Adham Mutair, 17, was shot by Israeli troops at his home near Beit Lahiya, in northern Gaza, on 9 January. Israeli tanks had taken up positions in the area around the houses and the family had been trapped inside their home for a week. Adham went upstairs to the roof to check on their pigeons, which were housed in a large hut. As he stepped out into the open, he was shot three times and collapsed. Two of his brothers carried him out of the house along a back route. Using a motorcycle and then a car, they carried him to the Shifa Hospital in Gaza City. He died the next day. Most of the family could not get out of the house to make it to the burial. "We haven't even had a chance to set up a funeral tent to mourn him properly," said his uncle, Khader, 53. "I don't think the rest of the world understands how painful our lives are here."
Lina Hassan, 10, was killed by an Israeli shell which hit her as she walked to the shops next to the UN school in Jabaliya on January 6. "She asked me for a shekel to go to the shops to buy something for her and her brothers and sisters," said her father, Abdul, 37. "I heard the shell and I ran out. I saw her body lying on the ground - part of her head was missing." Lina was the eldest of six children. "They are targeting the Palestinian people. Was my daughter Hamas? Do you think a 10-year-old even knows the difference between Hamas and Fatah?" Abdul's younger children have asked him repeatedly about their sister. "I told them she is up in heaven and one of them said: 'I want to go and stay with her up there'."

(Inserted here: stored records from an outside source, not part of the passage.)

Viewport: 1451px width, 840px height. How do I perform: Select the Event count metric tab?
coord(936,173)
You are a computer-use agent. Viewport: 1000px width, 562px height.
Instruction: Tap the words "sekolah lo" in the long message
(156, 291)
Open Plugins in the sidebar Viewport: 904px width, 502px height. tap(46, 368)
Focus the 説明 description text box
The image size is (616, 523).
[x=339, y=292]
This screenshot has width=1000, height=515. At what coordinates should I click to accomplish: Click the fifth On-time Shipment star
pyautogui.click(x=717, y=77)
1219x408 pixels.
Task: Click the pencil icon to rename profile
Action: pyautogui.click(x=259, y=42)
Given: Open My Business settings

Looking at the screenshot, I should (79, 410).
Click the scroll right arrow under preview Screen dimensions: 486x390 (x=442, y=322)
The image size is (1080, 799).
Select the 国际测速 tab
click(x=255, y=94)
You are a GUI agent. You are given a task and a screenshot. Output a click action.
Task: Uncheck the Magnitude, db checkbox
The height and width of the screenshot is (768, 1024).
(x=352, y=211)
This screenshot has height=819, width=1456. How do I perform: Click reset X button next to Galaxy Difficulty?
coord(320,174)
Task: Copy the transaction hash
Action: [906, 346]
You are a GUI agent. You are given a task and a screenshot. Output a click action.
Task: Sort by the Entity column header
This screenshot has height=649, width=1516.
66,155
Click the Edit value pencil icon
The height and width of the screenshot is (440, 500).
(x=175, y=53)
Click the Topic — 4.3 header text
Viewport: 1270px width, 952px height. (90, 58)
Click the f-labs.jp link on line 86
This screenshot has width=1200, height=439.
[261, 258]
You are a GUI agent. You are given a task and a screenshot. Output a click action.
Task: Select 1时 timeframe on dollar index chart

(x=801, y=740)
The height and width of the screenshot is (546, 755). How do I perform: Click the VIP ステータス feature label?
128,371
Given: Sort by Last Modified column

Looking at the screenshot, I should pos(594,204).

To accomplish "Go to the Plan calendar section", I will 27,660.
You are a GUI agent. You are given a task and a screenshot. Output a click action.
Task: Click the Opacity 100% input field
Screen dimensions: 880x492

Mohammad Shaqoura, nine, was killed by the Israeli shelling at the UN school in Jabaliya on 6 January. He was playing marbles in the street outside with his friends in the middle of the afternoon. "I went to help the injured. I didn't realise Mohammad was one of them," said his father, Basim, 40. As he was helping one young man, he turned and saw his own son lying dead on the road. "The injury was in the back of his dead. He was lying with his face on the ground," he said. "Mohammad was the best of children. Anything I asked him to do he would do. On the day before he died. he was watching a religious television programme for children called Birds of Paradise. He asked me: 'Those wings on the birds, are they martyrs' wings?' I try to talk about him as much as possible with my other children. But it's hard for them to understand."